Friday, July 6, 2018

Review: How to Write a Novel Using the Snowflake Method



How to Write a Novel
Using the Snowflake Method
Someone recommended this book to me after I said that I can't plot and have never been able to. I wish I could remember who it was that made the recommendation because I owe her big time. I opened it one night just to glance at it and stayed up past my bedtime reading most of it in one sitting. I rushed to finish it the next day and immediately bought the sequel, How to Write Dynamic Scene using the Snowflake Method. It's a how-to book in the form of a fairy tale and it shouldn't work, but it totally does. I found the techniques simple and easy to understand and, by telling it as a story, I had no trouble seeing how each step worked. I have been using this method for about a week now, and the plan for my novel is coming together. I am a little slow because I only have so many ideas at any one time, but the ideas are coming and I am beginning to see how to put them together.

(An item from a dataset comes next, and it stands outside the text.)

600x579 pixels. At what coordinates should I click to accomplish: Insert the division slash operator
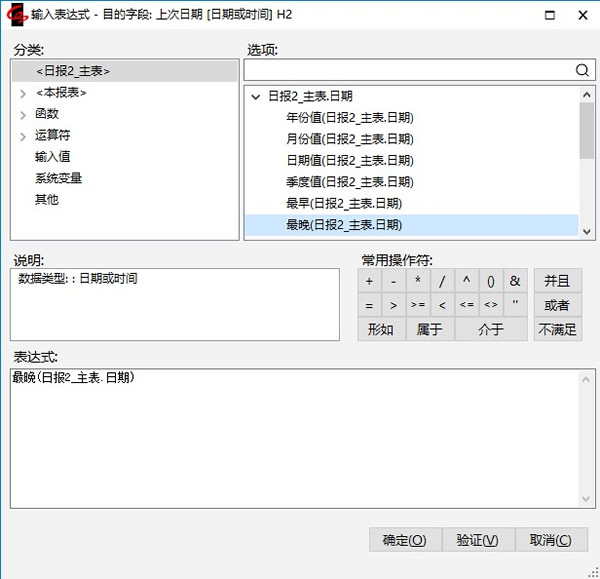(442, 281)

I have always wanted to write fiction but never could find a way to wrap my head around the how of it all. I can put words together okay. My dialog and descriptions are fine and I even write decent, if not brilliant, scenes. What I don't ever know is what happens next. By separating the who (the characters) from the what/why/how (the plot) and moving you back and forth from one to the other, the plot grows organically and you can focus on what is inspiring you most at any one time. Everything is done in small steps and you can go back to something and redo it or develop it further if an idea is sparked in a later step.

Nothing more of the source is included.